Friday, March 30, 2007

De dentro da parede, no rasgado do reboco, do tijolo, dos canos e ferros (que se rasgaram fácil que nem papel), brotam galhos de plantas que se agigantam e espiralam.
Verdes, mas também azuis e amarelos e vermelhos technicolor.
Eu fico pensando na seriedade do que eu devia estar fazendo, no que eu devia saber sobre o ano de 1848 e os movimentos operários na Europa e não consigo imaginar como isso pode ser mais importante que os bichos multicor que brotam da cômoda em frente à minha cama. Vejo Prodhoun como um camaleão de dois rabos. Marx cospe maravilhosas aranhas que tecem fios de ouro cujas teias formam uma cama elástica a pouco mais de um metro de onde eu estou deitada.
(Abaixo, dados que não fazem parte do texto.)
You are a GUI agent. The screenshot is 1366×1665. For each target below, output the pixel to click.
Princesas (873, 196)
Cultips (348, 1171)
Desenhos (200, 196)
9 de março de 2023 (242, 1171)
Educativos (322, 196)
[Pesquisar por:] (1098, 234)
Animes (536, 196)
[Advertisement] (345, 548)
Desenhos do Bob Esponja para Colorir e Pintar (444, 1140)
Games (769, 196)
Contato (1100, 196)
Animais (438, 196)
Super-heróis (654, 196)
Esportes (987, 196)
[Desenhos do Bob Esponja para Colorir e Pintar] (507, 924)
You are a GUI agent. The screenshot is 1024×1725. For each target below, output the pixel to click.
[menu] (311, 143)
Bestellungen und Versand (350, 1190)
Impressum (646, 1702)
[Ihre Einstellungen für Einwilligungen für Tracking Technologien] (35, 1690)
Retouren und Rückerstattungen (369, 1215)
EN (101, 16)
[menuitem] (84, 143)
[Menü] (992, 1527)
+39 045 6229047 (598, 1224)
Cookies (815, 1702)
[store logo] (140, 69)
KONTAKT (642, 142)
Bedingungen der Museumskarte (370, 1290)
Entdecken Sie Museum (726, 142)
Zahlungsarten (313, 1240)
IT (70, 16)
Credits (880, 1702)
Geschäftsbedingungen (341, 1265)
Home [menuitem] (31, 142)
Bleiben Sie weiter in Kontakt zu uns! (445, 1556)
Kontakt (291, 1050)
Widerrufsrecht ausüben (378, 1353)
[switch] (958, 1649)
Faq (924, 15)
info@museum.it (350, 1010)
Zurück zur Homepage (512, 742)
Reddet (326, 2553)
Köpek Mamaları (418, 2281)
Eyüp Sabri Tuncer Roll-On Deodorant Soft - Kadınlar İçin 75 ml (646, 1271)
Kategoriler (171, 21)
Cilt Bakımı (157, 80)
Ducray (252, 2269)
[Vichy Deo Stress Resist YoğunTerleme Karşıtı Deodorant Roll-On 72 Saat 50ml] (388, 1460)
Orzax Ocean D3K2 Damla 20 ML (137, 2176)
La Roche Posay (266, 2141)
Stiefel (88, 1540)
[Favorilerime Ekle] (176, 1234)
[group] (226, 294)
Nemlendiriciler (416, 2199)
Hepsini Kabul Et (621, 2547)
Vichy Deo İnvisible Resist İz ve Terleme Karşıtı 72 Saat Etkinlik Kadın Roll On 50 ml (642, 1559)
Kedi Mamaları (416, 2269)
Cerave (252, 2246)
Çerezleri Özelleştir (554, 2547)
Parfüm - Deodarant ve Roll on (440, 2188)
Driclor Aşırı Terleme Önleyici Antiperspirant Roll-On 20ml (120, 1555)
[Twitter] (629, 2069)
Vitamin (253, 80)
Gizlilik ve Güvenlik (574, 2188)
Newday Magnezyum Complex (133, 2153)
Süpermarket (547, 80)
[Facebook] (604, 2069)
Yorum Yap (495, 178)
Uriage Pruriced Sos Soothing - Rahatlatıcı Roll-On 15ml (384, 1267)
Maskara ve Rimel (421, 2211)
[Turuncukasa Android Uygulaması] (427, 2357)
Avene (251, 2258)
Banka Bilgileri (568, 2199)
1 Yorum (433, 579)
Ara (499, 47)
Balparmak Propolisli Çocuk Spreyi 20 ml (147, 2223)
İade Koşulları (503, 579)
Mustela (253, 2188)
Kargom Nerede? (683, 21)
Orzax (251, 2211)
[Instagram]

E todos eles – todos os bichos, sejam eles homens históricos ou seres fantásticos – são atraídos pelo jardim suspenso da minha Babilônia minúscula de subúrbio.
Subúrbio. Movimento operário.
Esfrego os olhos e espanto do meu quarto a fauna e flora do meu mundo paralelo. Preciso estudar. Porém, uma melodia hipnotizante toma corpo e me distrai. A Austrália foi a primeira a conseguir a jornada de oito horas,
mas aqui no meu país-cômodo o relógio marca o compasso de uma sinfonia urbana desigual e louca e meus minutos parecem horas de trabalho bem vividos (trabalho sem trabalho) . Toca a música que embala os meus sonhos pré-dormidos -sons de sino ao longe (os sinos da igreja ainda são tocados?), ensaio de escola de samba, motos sem escapamento, novela no vizinho.
... Mas os sons se tornam mais baixos e vão diminuindo até se tornarem inaudíveis.
Não vejo mais as criaturas mágicas de 5 minutos atrás.
O silêncio é, então, só o que é – silêncio.
E então me esmaga, me aperta os músculos e me deixa sem ar. Estou presa, sinto um frio horrendo na espinha, meu coração dispara. Tenho medo da morte. Instintivamente pego o livro de História e rasgo. Luto pela minha vida, fazendo picadinho das páginas. Mas os pedacinhos ainda me parecem tão grandes!... Vejo ainda umas palavras inteiras, olha só “anarquistas”, “burguesia”, “Kossuth”... e me desespero. Minhas têmporas doem. AAAAhhhh, minha cabeça vai explodir! Levo os pedacinhos à boca, mastigo o melhor que posso. Engulo com dificuldade o papel grosso, parece que sinto o gosto da tinta goela abaixo, os cantinhos do papel amassado irritando a laringe, faringe, esôfago.
Quando já não agüento mais engolir, cuspo o resto do texto que me ameaçava de morte, remexendo bem os pedacinhos, para ter certeza de que a saliva apagou a tinta. Nenhum vestígio. Agora só vejo metades de palavras. O resto – os trechinhos cuspidos – estão borrados, não posso ler o que dizem.
Dou graças a Deus.

Volto a respirar normalmente e meu coração desacelera. É como voltar de um mergulho forçado em águas hostis. Devagarinho me deito novamente, cansada daquilo tudo. Antes de fechar os olhos, contemplo novamente a cama elástica dourada acima da cama em que me deito e sorrio, sabendo que em alguns segundos uma das aranhas que a teceram aparecerá para me sorrir de volta.
Estou salva.

1 comment:

itzaac said...

tentadoramente realista e acido, ao ponto de digerir alguns desentendimentos acerca dos sentimentos que sao comumente humanos.adoro os detalhes materializados em pedacos de palavras...honestamente brutal!